Wrap it in plastic wrap and refrigerate at least 30 minutes.
Pistachios grind in a coffee grinder,
Will proseem through a sieve.
While the dough cools, prepare the custard. RUB the yolks with half the norm of sugar,
Add flour, starch and 3 tbsp of the resulting pistachio flour.
The second half of the sugar dissolved in the milk and bring to a boil. Diminish the fire to a minimum, a few tablespoons of hot milk mixed with ground pistachio,
Add the remaining milk and stirring again bring to a boil. The cream should be VERY thick. Cover it with cling film and put in refrigerator to cool for 30 minutes.
Meanwhile, prepare berry cream. Mix the mascarpone (you can also take pureed through a sieve homemade sour cheese) with sauce from wild cranberries TM D arbo.

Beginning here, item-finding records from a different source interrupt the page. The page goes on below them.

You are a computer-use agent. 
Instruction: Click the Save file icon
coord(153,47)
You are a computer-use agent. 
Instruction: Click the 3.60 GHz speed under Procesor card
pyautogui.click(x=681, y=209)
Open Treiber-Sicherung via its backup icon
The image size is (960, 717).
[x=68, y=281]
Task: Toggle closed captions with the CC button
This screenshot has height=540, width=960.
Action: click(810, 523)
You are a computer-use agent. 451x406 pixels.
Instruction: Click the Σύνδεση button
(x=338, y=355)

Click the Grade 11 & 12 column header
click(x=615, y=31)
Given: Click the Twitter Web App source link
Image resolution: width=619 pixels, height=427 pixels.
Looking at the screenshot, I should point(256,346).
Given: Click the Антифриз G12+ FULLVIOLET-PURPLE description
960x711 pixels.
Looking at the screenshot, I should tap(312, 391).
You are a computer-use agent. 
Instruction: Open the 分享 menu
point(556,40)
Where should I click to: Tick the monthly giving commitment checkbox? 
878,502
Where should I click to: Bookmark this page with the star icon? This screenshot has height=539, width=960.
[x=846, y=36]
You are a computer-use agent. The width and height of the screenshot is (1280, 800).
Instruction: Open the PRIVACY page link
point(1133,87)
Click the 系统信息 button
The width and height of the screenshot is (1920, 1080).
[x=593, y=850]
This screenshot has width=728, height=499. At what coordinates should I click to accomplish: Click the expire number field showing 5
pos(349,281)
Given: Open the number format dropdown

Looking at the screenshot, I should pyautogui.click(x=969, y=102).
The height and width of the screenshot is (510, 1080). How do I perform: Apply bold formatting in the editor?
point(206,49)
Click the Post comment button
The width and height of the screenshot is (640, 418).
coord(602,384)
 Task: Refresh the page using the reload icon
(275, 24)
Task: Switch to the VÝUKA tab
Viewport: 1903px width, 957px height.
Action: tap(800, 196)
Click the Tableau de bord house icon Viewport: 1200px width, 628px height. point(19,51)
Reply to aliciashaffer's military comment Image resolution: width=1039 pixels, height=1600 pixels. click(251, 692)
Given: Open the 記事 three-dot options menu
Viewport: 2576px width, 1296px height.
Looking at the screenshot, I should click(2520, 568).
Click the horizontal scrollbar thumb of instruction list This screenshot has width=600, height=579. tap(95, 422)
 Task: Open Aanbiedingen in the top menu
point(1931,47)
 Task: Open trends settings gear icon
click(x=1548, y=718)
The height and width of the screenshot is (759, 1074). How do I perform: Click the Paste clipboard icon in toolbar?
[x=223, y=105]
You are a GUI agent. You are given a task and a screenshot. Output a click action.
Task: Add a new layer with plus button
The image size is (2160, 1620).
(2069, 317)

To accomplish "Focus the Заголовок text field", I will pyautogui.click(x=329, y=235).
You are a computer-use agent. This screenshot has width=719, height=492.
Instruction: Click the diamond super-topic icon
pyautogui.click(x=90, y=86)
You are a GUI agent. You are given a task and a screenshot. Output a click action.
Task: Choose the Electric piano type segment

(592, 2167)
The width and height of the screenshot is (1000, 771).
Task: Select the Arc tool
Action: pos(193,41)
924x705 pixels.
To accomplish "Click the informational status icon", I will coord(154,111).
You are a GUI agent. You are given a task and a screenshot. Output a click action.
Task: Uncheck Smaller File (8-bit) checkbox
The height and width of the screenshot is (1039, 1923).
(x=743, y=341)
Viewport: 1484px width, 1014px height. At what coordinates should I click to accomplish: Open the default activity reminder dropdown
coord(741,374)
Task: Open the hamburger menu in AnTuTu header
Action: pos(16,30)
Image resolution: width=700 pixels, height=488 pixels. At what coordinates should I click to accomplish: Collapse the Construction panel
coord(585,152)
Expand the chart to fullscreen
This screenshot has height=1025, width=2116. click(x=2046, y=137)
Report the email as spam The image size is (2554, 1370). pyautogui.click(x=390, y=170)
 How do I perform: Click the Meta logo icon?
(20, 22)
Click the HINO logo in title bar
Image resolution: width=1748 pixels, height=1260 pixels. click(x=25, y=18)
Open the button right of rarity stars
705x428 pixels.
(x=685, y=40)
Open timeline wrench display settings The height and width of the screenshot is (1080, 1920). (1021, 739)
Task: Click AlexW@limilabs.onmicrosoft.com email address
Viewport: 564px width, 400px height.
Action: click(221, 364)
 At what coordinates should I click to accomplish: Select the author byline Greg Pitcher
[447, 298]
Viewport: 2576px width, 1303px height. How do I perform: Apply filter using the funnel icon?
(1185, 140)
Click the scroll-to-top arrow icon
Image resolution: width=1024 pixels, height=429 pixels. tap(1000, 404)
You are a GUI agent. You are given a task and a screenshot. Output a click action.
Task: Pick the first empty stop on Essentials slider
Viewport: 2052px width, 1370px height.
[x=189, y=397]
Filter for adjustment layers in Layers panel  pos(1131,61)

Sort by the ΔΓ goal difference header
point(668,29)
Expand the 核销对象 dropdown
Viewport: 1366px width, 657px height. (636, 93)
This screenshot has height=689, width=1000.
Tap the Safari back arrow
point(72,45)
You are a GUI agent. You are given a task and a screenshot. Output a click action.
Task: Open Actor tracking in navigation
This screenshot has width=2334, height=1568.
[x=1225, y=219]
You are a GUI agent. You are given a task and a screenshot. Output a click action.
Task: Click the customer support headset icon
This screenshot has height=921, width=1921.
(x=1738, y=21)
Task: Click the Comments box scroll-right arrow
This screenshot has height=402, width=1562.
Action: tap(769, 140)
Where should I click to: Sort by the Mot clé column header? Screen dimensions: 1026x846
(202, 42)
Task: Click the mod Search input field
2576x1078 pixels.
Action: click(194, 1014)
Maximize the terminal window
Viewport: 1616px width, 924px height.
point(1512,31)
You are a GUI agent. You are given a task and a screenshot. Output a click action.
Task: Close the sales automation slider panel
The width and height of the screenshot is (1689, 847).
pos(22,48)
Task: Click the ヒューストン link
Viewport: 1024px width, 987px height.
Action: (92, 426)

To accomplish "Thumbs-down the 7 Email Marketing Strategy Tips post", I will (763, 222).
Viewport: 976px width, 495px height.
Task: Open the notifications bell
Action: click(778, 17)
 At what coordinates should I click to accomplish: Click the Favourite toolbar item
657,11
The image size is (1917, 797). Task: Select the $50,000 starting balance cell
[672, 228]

Whisk the whites, gradually adding powdered sugar, until stiff peaks.
At this time, roll the dough and put it in the split form (I have a diameter of 26 cm).
Make nakoly with a fork and put in a preheated 180 degree oven for 10-12 minutes - the dough should be lightly browned.
To the cooled dough is first spread pistachio cream
Finally, otkryvaem meringue.
Put in the oven on the grill mode (275-280 degrees) for 2-5 minutes - be guided by your oven.
The tart is ready, let cool and serve!